In most fields of human endeavour, experience is the magical factor that can cover all manner of shortcomings.
Oscar Wilde put it so much better when he declared: “Experience is simply the name we give our mistakes.”
Take barristers. They know from the moment they sign on and get a number that they will, in time, advance and become more senior and experienced members of the Bar, in which case they will become wiser and wealthier.
Who knows, with experience and the right contacts some might even enter that exclusive club the members of which are permitted to wear a rosette on their gowns. If they are more experienced and have the right contacts, they could grasp the Holy Grail and be known as “Your Honour”.
Experience in the law, as in politics, confers an over abundance of prestige and respect.
Although that political legend from South Carolina, Senator J Strom Thurmond (pictured here), was a very experienced legislator, having been a member of the US Senate for 48 years, he was also occasionally forgetful.
For example, for many years he forgot that he had fathered an ex-nuptial child in his younger days. In your correspondent’s opinion he can be forgiven for such a lapse, not only because of the public opprobrium which attaches to representatives of the people fathering “love” children, but because the “love” child in question had a permanent tan.
That particular characteristic would have created an added burden for the Senator given that he was, for most of his life, an ardent proponent of racial segregation.
No doubt many of his constituents were supporters of the same policy and would have been distracted by news that their senator had fathered a mixed-race child, at least to the extent that they might not remember to vote for him.
In the circumstances, silence and denial were obviously the best strategies.
Nevertheless, the existence of the ex-nuptial child never seemed to cause any undue concern to the Senator who, during his life, acknowledged her as a “family friend”. No doubt this was due, in part, to the respect and admiration he engendered because of his experience.
It was not until after Thurmond died last year that the child, by then a 78-year-old woman, and the Senators family were able to come clean and publicly disclose the full extent of the Strom’s forgetfulness.

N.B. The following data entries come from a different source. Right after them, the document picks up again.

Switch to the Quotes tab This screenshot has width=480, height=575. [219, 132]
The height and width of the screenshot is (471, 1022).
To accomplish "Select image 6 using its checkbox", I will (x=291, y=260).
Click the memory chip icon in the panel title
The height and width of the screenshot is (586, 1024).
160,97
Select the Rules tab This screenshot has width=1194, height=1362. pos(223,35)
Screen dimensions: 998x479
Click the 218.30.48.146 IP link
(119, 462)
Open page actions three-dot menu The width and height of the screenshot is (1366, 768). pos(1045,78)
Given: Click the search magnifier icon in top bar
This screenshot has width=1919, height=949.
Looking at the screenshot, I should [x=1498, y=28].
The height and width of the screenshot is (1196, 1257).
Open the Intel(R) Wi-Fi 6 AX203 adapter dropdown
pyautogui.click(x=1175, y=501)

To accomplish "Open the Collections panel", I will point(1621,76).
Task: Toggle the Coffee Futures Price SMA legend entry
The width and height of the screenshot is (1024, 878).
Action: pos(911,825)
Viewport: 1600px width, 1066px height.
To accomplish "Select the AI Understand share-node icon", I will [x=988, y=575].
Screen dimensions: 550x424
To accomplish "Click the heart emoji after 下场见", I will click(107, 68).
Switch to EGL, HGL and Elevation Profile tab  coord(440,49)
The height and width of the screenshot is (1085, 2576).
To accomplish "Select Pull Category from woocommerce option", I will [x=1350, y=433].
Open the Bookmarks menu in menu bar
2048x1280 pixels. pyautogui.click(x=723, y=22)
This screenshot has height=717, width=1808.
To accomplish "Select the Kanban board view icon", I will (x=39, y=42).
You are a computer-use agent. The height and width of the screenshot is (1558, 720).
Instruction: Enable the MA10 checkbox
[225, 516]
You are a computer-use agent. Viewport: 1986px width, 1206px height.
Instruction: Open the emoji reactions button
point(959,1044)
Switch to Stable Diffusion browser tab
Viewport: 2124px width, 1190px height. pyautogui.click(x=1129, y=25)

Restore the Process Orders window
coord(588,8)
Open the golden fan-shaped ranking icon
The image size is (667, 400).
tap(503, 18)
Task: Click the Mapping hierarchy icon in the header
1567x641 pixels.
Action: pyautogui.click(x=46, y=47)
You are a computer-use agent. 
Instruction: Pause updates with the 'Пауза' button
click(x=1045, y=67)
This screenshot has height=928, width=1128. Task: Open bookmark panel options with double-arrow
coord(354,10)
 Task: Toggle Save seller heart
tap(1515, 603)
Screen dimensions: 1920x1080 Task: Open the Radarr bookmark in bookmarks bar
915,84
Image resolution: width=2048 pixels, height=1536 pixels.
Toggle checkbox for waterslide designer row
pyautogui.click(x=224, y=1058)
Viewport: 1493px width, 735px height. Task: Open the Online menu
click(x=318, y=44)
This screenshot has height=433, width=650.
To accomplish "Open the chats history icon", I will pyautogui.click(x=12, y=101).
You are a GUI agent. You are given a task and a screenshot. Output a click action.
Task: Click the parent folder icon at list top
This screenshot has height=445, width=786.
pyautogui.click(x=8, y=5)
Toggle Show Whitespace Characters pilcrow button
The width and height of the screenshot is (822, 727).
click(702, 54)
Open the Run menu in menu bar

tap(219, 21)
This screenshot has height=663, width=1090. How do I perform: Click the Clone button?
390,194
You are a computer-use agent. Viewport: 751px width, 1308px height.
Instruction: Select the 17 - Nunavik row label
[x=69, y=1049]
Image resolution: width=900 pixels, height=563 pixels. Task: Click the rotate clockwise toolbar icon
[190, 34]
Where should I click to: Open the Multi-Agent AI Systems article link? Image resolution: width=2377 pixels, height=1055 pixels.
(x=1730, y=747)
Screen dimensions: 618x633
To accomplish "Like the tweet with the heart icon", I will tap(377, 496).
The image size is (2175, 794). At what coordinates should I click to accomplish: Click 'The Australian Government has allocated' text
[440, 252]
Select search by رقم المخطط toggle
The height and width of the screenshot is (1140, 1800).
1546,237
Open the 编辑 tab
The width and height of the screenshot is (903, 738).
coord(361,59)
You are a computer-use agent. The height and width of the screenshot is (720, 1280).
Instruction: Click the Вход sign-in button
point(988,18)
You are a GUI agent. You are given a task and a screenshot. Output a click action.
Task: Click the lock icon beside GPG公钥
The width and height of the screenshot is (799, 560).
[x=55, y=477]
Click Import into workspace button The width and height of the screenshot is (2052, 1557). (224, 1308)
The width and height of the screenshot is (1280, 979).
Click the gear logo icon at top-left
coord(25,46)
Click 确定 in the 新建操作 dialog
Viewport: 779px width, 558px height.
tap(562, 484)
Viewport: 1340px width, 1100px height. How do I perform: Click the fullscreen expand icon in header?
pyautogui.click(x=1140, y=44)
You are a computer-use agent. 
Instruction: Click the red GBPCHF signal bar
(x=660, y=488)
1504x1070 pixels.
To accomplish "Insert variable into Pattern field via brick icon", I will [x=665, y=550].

A cursory review of some recent judgments from the Victorian Court of Appeal shows that judges too can be plagued by amnesia, but happily for some that does not cause grief.
Section 16G of the Crimes Act 1914 (Cth) provided, in effect, that when a Commonwealth prisoner was sentenced in Victoria the sentencing judge in formulating a sentence was required to take into account that the prisoner would not be entitled to remissions if the sentence was to be served in the State.
The policy of the provision was to ensure that a federal prisoner would not be required to serve a longer sentence due to the abolition of remissions in Victoria compared with a prisoner sentenced for a similar offence in another State.
One might think that what a sentencer had to do was get out a slide rule or resort to a Cray computer to calculate an appropriate period to reduce the sentence.
Wrong. According to the appeal judges no mechanistic calculation was necessary. All that a sentencer had to do was take the section “into account”, along with a raft of other requirements which go to make up the “instinctive synthesis” of a sentence.
In other words, a sentencing judge simply has to say the provision has been taken into account. But here’s the rub: what if the sentencer had, like Senator Thurmond, experienced a spot of temporary amnesia and forgotten to say so?
Not to worry. The oversight can be resolved by determining whether the relevant sentencer was “experienced” or not. If experienced, then it’s taken as read that the judge had the elusive s.16G tucked away in the RAM somewhere but was temporarily unable to access it. If on the other hand, the sentencer was not so experienced, then the lapse was fatal.
In R v Nguyen and Phan (1997) 1 VR 386 and R v Gaitanis (1998) VSCA 57, where sentencers were said to be either “experienced” or “very experienced” judges, the Court of Appeal knew, as night follows day, that they would have taken s.16G into account but had simply not got around to mentioning it for some reason.
On the other hand, the poor sod or sodette who sentenced the prisoner in R v Ganglehoff (1998) VSCA 20 was obviously for the chop because there was no mention of whether he or she was “experienced”.
So there it is. “Experience” does count for something, although not as much as it did because, along with Strom Thurmond, s.16G was dispatched last year.